Besançon, birthplace of Victor Hugo, means House of Light. The internment camp that looked down on the town – situated in the Forbidden Zone on the Swiss border – was Caserne Vauban or Frontstalag 142. More than half a century later, Gillian was incensed to read that my aunt had called it a concentration camp. But the Germans did designate the penitentiary at Besançon a
Konzentrationslager
, and the term was common at this period, used by Gillian's friend Arthur Koestler, himself a prisoner in France, as well as by Yvette Goodden: ‘I call Besançon a concentration camp. My son picks
me up every time. Always, it was referred to as concentration camp. We didn't know how bad a real concentration camp was. We just thought it was a place where one was imprisoned.'

Priscilla's father was another to use the term. In his book
Continental Coach Tour Holiday
(1960), SPB wrote in the copy that he gave her: ‘We started off again at 2.50 p.m. to face the climb over the Vosges where my eldest daughter Priscilla was imprisoned in a German concentration camp during the war.' Priscilla, responding to all the errors, had marked ‘!!!!' in the margin.

SPB never made it to Besançon on his 1959 coach trip with Winnie. The closest he came was Saint-Dié-des-Vosges, a hundred miles north. ‘At one place we passed an inn bearing the sign “À la Bonne Truite” just beyond which we caught up with a girl with long flaxen hair of the same colour as Priscilla's and about the age that Priscilla was when the Germans captured her. It was odd and made me feel a little frightened.' SPB and Winnie stopped for a drink at the Nouvel Hotel. ‘I was very much moved when Winnie suddenly said, “We will dedicate our book to Priscilla.”' The dedication would read, with geographical inaccuracy: ‘For PRISCILLA who has good reason to remember the Vosges'. It was the only book that her father dedicated to her.

Priscilla never went back to Besançon. On the sole occasion that Shula Troman attempted to look around the barracks, many years after the war, a French sentry barred the way. Troman laughed. ‘I told him: “For five months, the Germans would not let me out.”'

To gain access is hard even today. Caserne Vauban has been closed since 2006, but Brigadier Fouquet in command of the 19th Régiment du Génie – which is stationed in Besançon and formerly occupied the premises – organised for one of his men to unchain the gates and accompany me. Excessively polite and equipped with a camera, the officer had instructions to photograph our visit. The internment of British women in what used to be the regimental headquarters had come as news to his Brigadier: he wanted a record. Also in our group was a local journalist, Eric Daviatte.
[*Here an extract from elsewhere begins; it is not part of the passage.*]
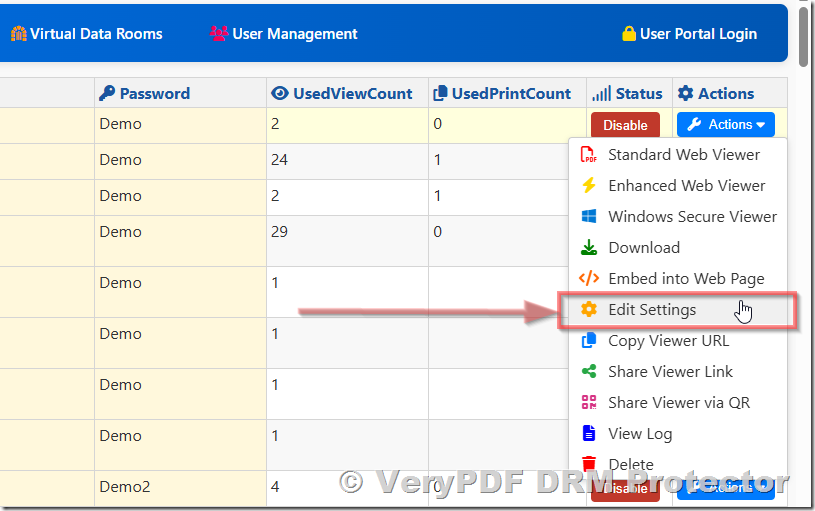Disable the first row document
Screen dimensions: 815x511
625,125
The officer re-padlocked the cast-iron gates behind us. The cold air smelled of dead leaves. We stood facing a potholed tarmac quadrangle surrounded by buildings dating back to the eighteenth century.

Bâtiment B lay on the far side. I knew where to go, thanks to Jimmy Fox, who had emailed: ‘With a magnifier on faded paper and written in pencil, I suddenly found the name DOYNEL and the number of her room.'

A chipped tiled staircase led us to the fourth floor. The rooms no longer had numbers, but B. 71 would have been among the largest.

I walked down a high-ceilinged corridor, darting my eyes into room after empty room. A poster of a beach in Tahiti. Graffiti of a skull. A row of smashed urinals. You could tell that the place had been occupied by soldiers.

The Vauban barracks, built in the Napoleonic Wars, was arranged about a huge cinder courtyard planted with small trees. It comprised three dour buildings, four storeys high, with architraved windows and grey mansard roofs. The Germans labelled them Bâtiments A, B and C. Each building was divided into nine blocks and each block contained 33 sections. Loudspeakers affixed to the side of the Kommandantur, an elegant building near the gates, played German classical music. It was impossible for Priscilla to lose herself in the music since this was continually being interrupted by announcements.